This function streams the output. If you do not want to stream the output, use `experimental_generateText` instead.

@param model - The language model to use.
@param tools - The tools that the model can call. The model needs to support calling tools.

@param system - A system message that will be part of the prompt.
@param prompt - A simple text prompt. You can either use `prompt` or `messages` but not both.
@param messages - A list of messages. You can either use `prompt` or `messages` but not both.

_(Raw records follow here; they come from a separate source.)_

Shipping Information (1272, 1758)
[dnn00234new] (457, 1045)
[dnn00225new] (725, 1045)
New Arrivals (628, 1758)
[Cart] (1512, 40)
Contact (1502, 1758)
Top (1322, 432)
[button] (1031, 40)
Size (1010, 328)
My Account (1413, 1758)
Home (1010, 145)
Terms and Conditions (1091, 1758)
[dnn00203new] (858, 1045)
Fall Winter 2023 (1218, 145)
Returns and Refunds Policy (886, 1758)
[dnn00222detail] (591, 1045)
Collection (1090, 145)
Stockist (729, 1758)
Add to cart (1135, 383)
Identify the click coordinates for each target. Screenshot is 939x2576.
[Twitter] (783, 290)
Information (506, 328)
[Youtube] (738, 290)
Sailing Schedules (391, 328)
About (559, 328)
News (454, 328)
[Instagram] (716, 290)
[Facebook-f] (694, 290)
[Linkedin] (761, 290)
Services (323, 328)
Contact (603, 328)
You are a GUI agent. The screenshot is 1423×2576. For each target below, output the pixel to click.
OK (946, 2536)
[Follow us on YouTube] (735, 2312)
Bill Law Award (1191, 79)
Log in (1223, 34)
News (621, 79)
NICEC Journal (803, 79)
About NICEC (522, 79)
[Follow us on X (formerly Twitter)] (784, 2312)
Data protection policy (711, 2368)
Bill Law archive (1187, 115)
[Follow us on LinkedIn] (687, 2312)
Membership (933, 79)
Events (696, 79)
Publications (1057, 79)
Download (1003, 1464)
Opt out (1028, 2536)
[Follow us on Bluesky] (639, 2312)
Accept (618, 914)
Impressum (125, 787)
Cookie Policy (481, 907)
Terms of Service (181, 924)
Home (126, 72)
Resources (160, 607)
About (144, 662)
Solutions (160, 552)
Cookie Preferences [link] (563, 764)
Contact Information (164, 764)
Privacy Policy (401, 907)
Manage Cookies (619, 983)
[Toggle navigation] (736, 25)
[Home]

@param maxTokens - Maximum number of tokens to generate.
@param temperature - Temperature setting.
This is a number between 0 (almost no randomness) and 1 (very random).
It is recommended to set either `temperature` or `topP`, but not both.
@param topP - Nucleus sampling. This is a number between 0 and 1.
E.g. 0.1 would mean that only tokens with the top 10% probability mass are considered.
It is recommended to set either `temperature` or `topP`, but not both.
@param presencePenalty - Presence penalty setting.
It affects the likelihood of the model to repeat information that is already in the prompt.
The presence penalty is a number between -1 (increase repetition) and 1 (maximum penalty, decrease repetition).
0 means no penalty.
@param frequencyPenalty - Frequency penalty setting.
It affects the likelihood of the model to repeatedly use the same words or phrases.
The frequency penalty is a number between -1 (increase repetition) and 1 (maximum penalty, decrease repetition).
0 means no penalty.
@param seed - The seed (integer) to use for random sampling.
If set and supported by the model, calls will generate deterministic results.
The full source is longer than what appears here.